Journalists Need a New Stimulus Package, Says NewsGuild

The call for help comes in the same week that the likes of Gannett, Maven Media, and Vice Media have been forced to implement layoffs, furloughs and pay cuts.

House Speaker Nancy Pelosi of Calif., accompanied by bipartisan legislators, signs the Coronavirus Aid, Relief, and Economic Security (CARES) Act after it passed in the House on Capitol Hill, in Washington. The $2.2 trillion package will head to head to President Donald Trump for his signatureVirus Outbreak Congress, Washington, United States - 27 Mar 2020

A powerful news union is urging Congress to act to save the struggling media sector before some outlets have no choice but to close their doors.

In the same week that it emerged Gannett, Maven Media, Group Nine and Vice Media have been forced to implement a number of drastic measures such as furloughs, layoffs, and pay cuts to keep the lights on, the NewsGuild-CWA, which represents thousands of journalists in the U.S., is pushing for provisions via a stimulus from Congress that will protect news operations.

This includes a publicly financed fund to support newsrooms and media workers to prevent layoffs, as well as zero-interest loans from the Small Business Administration for news start-ups. It also called on the government to introduce job protection measures for journalists such as a prohibition against layoffs, furloughs, pay cuts and buyouts.

“Journalists are working on never-ending deadlines and risking their own health to provide life-saving information to a nation sheltering in place,” NewsGuild president Jon Schleuss said. “News is an essential service and our country can’t afford to lose it during this pandemic.

“We cannot stand by and let news organizations in our communities die,” he continued. “Public stimulus funds are the only way to ensure the long-term viability of the news organizations people rely on.”

Under the NewsGuild’s proposal, public support for news-gathering operations would come with strings attached as publications would be required to remain independent from partisan influence. Media companies would also be prohibited from using public money for executive bonuses, dividends, stock buybacks or golden parachutes.

A $2.2 trillion bailout package including $349 billion for small businesses was recently approved, but Schleuss doesn’t believe this will help enough news outlets across the country and that’s why he wants specific measures for journalists in the next one.
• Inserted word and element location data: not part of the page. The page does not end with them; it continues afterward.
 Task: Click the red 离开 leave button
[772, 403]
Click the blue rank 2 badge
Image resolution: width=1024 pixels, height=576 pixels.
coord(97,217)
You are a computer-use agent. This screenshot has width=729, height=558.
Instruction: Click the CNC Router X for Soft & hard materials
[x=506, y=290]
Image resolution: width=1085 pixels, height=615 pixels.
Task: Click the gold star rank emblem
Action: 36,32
“It will help some businesses that are small enough to get the funding to cover payroll, but it doesn’t help some of the larger chains and it doesn’t really help the workers at some of the larger chains, who are already being furloughed. They’re going to get some benefits from the current stimulus bill, but it’s not going to be enough to keep staffing levels where they are,” he said of that package.

“My big concern is that we entered this pandemic without enough journalists and other media workers to cover this story because it’s the largest story of our lifetimes and a lot of communities need to know where can they get access to testing, how many people are dead and how many cases have happened in their neighborhoods and communities.”
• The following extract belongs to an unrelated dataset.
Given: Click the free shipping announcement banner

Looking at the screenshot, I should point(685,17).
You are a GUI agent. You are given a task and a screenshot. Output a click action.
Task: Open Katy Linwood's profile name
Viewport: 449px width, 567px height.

The union stressed that even prior to the COVID-19 pandemic, many newsrooms had been reduced to skeletal staffs and some had disappeared altogether due to declining ad revenue, corporate consolidations and asset-stripping by vulture capitalists. The crisis has only exacerbated these issues, especially that of plummeting advertising revenue.
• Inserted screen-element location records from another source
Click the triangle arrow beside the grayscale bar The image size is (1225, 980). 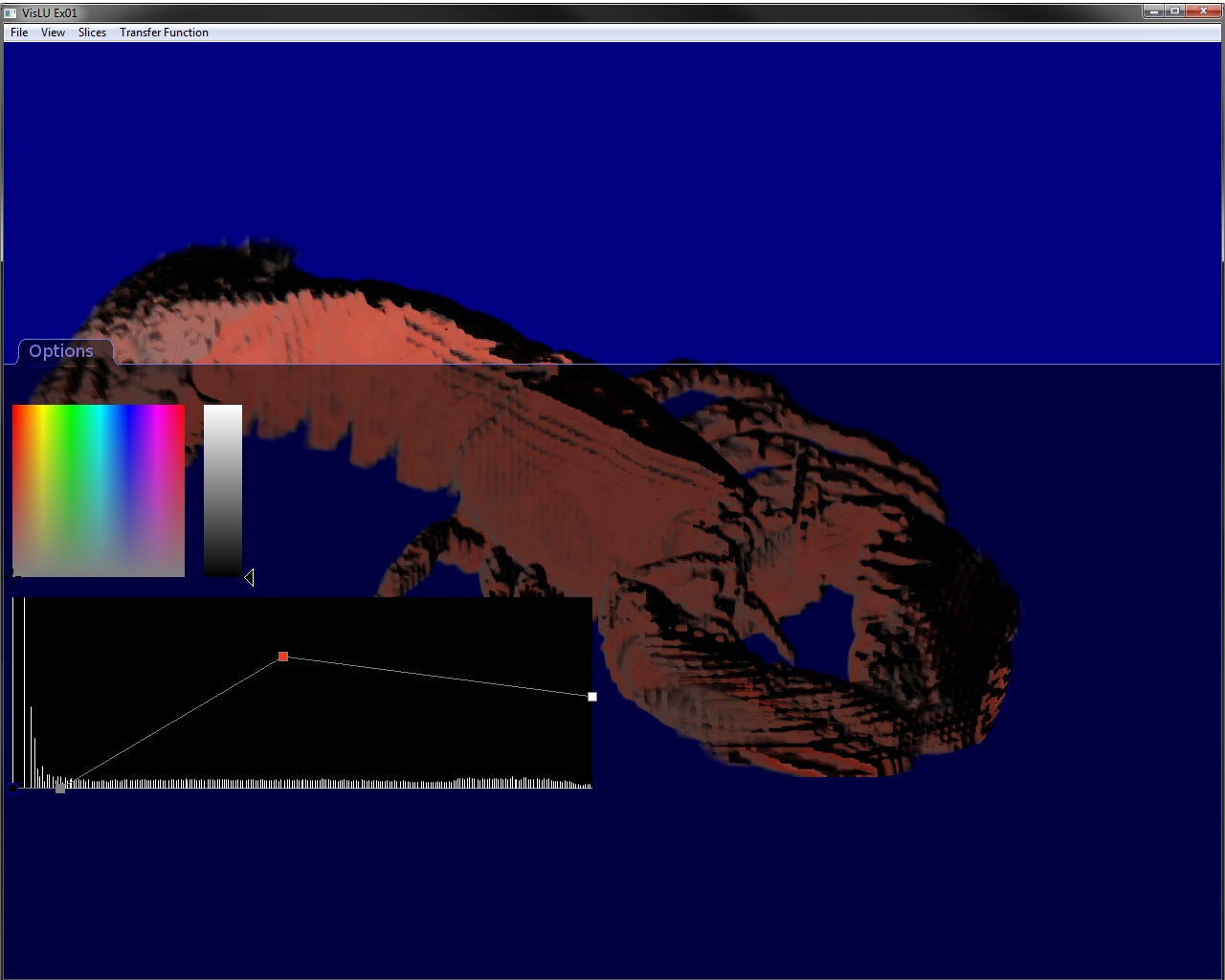[250, 576]
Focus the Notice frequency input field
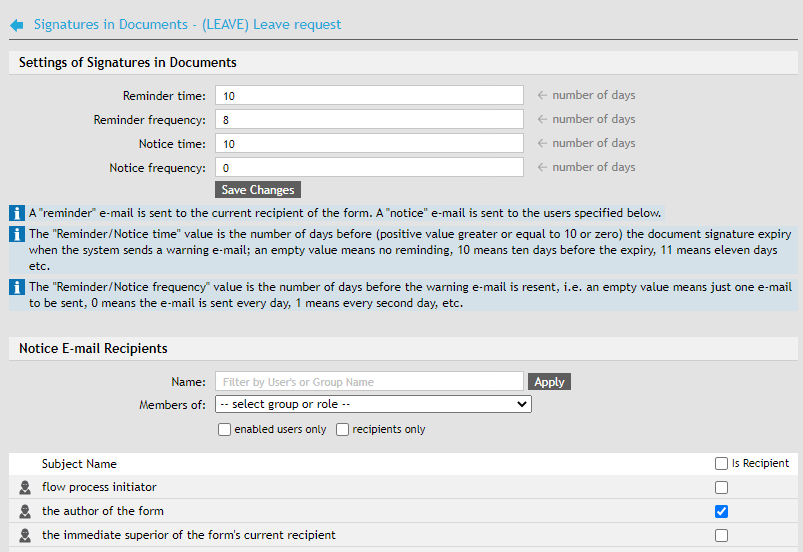This screenshot has width=803, height=552. click(369, 168)
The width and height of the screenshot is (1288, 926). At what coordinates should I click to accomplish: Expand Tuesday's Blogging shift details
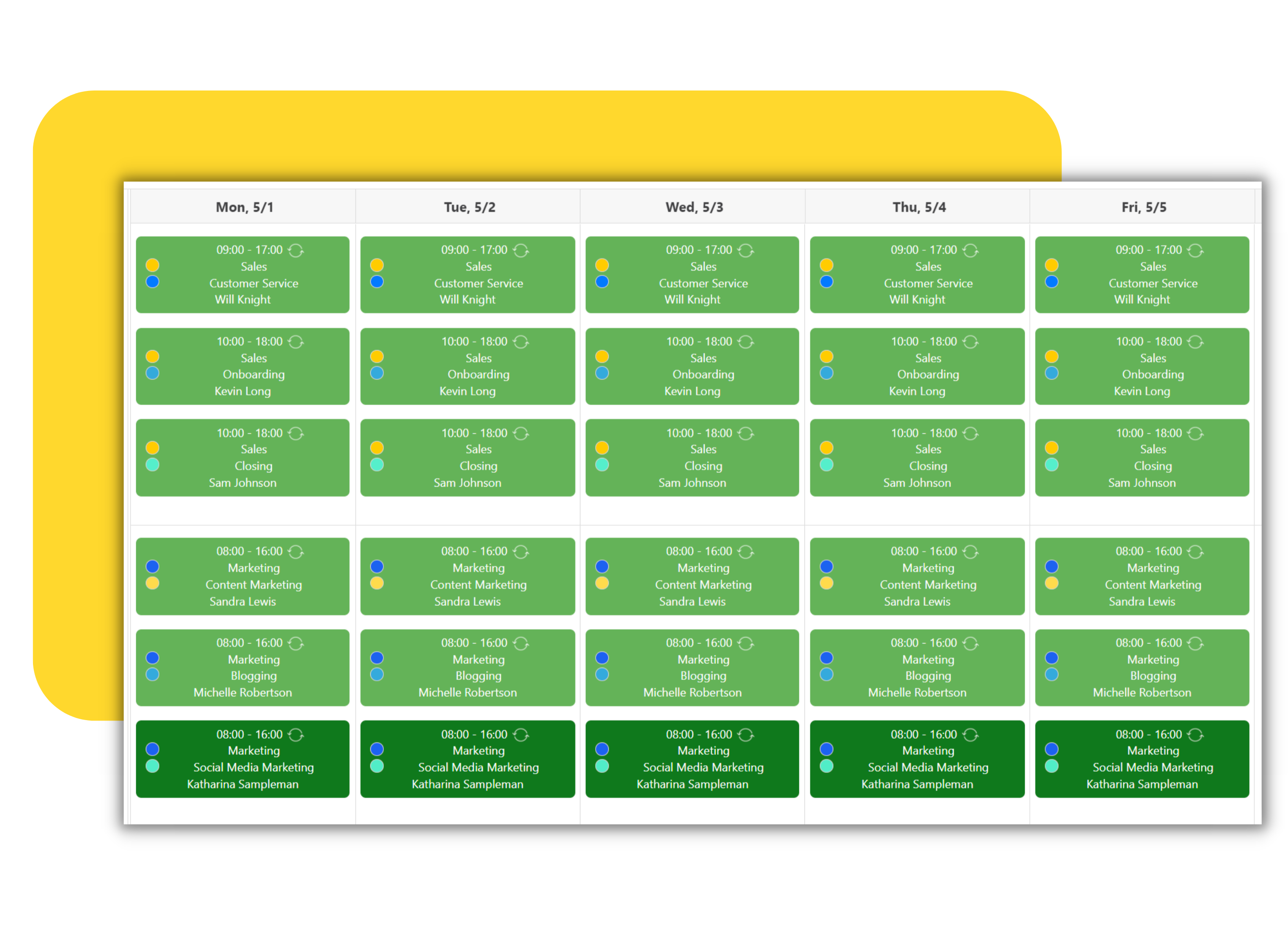click(x=467, y=668)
Indeed, many media bosses, including Gannett ceo Paul Bascobert, who will waive his salary for the time being as he furloughs many staffers, have pointed to the fact that a surge in engagement, especially in COVID-19 stories, has not been matched with a rise in advertising as brands slash marketing budgets. Adding to these industrywide woes, it has been reported that some brands have blocked their ads from appearing on COVID-19 content at major news outlets’ sites, acting as a further drag on revenue.